Les militants doivent se prononcer par vote électronique sur les 20 résolutions, parmi la trentaine qui ont été soumises, qu'ils souhaitent être incluses dans le programme électoral du parti. On connaîtra leur choix samedi.

Présent au congrès libéral, le chef parlementaire du NPD, Guy Caron, a soutenu que les libéraux adoptent souvent des propositions progressistes qui sont éventuellement larguées par le gouvernement libéral.
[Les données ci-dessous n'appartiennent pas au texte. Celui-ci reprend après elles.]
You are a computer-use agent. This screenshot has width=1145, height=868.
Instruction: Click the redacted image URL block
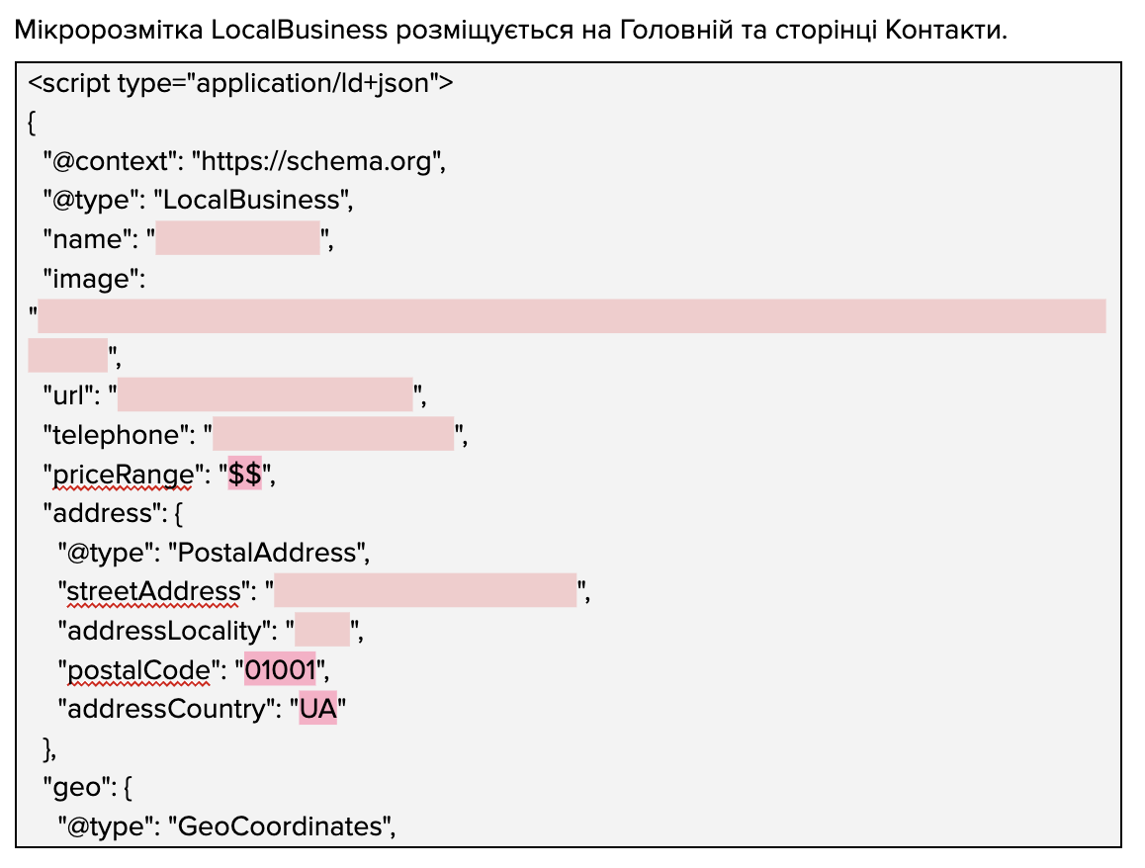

« Il y a beaucoup de résolution qui pourraient trouver leur place dans un congrès du NPD. On dit souvent que les libéraux vont clignoter à gauche, mais qu'ils vont gouverner à droite. C'est exactement ce que l'on voit.  Le meilleur exemple est la proposition sur le revenu minimum garanti. C'était une de mes idées de la course à la direction du NPD. J'étais au congrès libéral en 2012 comme observateur et les libéraux l'ont adopté comme concept. Ils l'ont adopté de nouveau en 2014. Mais en 2017, j'ai déposé une résolution au comité des finances pour étudier cette idée, et les libéraux ont voté contre. Ils présentent des idées prometteuses, mais c'est sans lendemain »,  a dit M. Caron.

« Les libéraux donnent la perception qu'ils sont progressistes. Mais c'est un parti de pouvoir et ils vont dire ce qu'ils ont besoin de dire pour prendre ou conserver le pouvoir », a-t-il ajouté.